## [RECORDS SHOWN]
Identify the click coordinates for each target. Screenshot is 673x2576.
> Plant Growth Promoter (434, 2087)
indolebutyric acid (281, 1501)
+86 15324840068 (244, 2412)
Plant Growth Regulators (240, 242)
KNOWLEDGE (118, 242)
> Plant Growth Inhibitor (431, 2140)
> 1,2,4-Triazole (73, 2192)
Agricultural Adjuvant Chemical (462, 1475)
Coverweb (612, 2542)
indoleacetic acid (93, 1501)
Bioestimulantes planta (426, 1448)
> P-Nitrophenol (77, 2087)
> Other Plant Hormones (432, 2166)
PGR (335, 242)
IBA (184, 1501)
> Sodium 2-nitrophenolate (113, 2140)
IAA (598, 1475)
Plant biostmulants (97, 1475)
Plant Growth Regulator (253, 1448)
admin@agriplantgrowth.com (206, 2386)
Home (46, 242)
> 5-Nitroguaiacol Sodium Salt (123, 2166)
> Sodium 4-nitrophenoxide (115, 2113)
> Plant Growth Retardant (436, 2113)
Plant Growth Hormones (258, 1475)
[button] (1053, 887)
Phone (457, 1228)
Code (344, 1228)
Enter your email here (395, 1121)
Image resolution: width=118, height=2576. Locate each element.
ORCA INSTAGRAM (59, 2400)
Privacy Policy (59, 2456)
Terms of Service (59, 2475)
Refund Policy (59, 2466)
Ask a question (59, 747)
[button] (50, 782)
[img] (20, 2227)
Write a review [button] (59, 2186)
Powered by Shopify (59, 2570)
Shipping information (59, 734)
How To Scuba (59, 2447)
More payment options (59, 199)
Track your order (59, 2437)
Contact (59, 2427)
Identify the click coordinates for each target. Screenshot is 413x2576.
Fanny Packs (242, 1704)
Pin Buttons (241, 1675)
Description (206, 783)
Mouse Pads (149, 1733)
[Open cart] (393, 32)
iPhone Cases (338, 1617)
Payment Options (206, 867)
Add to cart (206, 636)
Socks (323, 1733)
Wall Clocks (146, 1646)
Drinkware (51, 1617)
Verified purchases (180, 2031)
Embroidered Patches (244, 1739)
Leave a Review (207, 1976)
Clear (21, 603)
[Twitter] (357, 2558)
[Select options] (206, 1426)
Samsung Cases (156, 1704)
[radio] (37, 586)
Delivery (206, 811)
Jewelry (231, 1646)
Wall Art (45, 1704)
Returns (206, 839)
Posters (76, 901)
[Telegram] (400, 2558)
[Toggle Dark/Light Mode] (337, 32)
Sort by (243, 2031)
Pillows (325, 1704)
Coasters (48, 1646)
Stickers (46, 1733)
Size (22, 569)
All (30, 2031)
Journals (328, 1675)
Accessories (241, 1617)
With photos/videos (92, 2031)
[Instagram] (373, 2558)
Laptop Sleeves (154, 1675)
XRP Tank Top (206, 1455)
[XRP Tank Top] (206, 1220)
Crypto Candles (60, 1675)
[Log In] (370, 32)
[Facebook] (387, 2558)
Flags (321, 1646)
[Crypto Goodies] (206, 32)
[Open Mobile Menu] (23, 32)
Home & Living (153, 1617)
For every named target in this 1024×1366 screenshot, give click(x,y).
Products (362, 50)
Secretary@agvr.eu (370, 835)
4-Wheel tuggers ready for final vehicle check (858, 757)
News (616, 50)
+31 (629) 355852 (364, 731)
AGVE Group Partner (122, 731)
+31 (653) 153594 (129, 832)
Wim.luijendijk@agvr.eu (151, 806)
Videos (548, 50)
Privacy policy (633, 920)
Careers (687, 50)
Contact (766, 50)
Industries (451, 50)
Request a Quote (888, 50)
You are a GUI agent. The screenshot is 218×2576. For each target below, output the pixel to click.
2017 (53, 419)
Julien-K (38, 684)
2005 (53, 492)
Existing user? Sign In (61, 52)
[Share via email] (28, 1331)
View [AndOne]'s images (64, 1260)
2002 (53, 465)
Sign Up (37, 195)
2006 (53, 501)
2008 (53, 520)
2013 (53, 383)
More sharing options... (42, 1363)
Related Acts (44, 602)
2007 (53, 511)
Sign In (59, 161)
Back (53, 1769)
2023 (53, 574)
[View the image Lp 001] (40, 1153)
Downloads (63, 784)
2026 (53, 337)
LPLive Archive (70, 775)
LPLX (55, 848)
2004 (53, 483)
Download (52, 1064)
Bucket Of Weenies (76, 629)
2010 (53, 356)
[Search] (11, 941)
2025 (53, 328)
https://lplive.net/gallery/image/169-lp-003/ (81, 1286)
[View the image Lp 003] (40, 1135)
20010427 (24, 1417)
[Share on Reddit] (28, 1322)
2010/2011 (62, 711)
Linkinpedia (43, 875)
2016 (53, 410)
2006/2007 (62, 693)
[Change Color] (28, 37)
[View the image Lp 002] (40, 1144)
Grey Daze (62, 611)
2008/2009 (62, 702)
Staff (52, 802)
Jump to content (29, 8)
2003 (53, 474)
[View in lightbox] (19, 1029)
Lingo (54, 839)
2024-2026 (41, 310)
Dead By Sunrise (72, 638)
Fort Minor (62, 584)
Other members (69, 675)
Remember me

## [EXERCISE DETAILS]
Within the material above, output exactly the lines from the one with "2006 (53, 501)" through the one with "2025 (53, 328)", end lines included, and nothing besides.

## [TASK SOLUTION]
2006 (53, 501)
2008 (53, 520)
2013 (53, 383)
More sharing options... (42, 1363)
Related Acts (44, 602)
2007 (53, 511)
Sign In (59, 161)
Back (53, 1769)
2023 (53, 574)
[View the image Lp 001] (40, 1153)
Downloads (63, 784)
2026 (53, 337)
LPLive Archive (70, 775)
LPLX (55, 848)
2004 (53, 483)
Download (52, 1064)
Bucket Of Weenies (76, 629)
2010 (53, 356)
[Search] (11, 941)
2025 (53, 328)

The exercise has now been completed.